SUDORS includes data on the drugs that caused death as well as additional drugs detected. The comprehensive postmortem toxicology information in SUDORS offers a more thorough picture of what drugs were being used at the time of death, and of polysubstance use, than is available elsewhere.
SUDORS data can capture newly emerging drugs. SUDORS captures information on specific drugs rather than just drug classes (for example, methamphetamine rather than psychostimulants with abuse potential). Additionally, the SUDORS system is flexible, allowing for new drugs to be added in real-time as SUDORS staff identify them on toxicology reports. Together, these capabilities mean that SUDORS data can quickly capture newly emerging drugs.
Data on circumstances and scene evidence provide the context surrounding the overdose death. SUDORS data go beyond toxicology and demographics to provide a look into the life of the decedent (for example, medical history, substance use disorder treatment history, and criminal justice involvement) and describe how the overdose death occurred.
SUDORS narratives provide the who, what, where, when, and why of the overdose death. SUDORS staff write a complete description for each overdose death detailing all components (such as cause of death, circumstances, and toxicology) in one place. These narratives provide additional context for understanding the overdose and supporting information on circumstances captured within the system (for example, indication of “previous drug overdose” in the system, and the narrative provides context about the timing of the previous overdose, drug(s) involved, and any treatment received). These narratives lend themselves to in-depth qualitative analyses of the context and circumstances of overdose deaths, which can inform prevention efforts.

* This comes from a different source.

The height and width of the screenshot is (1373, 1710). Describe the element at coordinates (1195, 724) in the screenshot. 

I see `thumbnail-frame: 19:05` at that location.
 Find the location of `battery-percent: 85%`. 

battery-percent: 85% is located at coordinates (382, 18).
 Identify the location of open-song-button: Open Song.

SUDORS Data Can Be Used for Action
SUDORS data lend themselves to multiple different types of analyses because of the richness of the data and the different types of information that are collected. For example, analyses might focus on trends in deaths involving specific drugs over time, comparison of circumstances surrounding overdoses between time periods or across decedent demographics, or qualitative assessments of overdose context using incident narrative text data. As a result, SUDORS data can be used for action in the following ways:
- Educating partners about location-specific circumstances and risk factors.
- Alerting health providers, public health professionals, medical examiner and coroner offices, and other partners of newly emerging drug threats.
- Informing drug overdose prevention and response planning and strategies using toxicology and circumstance data.
- Evaluating the impact of overdose prevention and response efforts.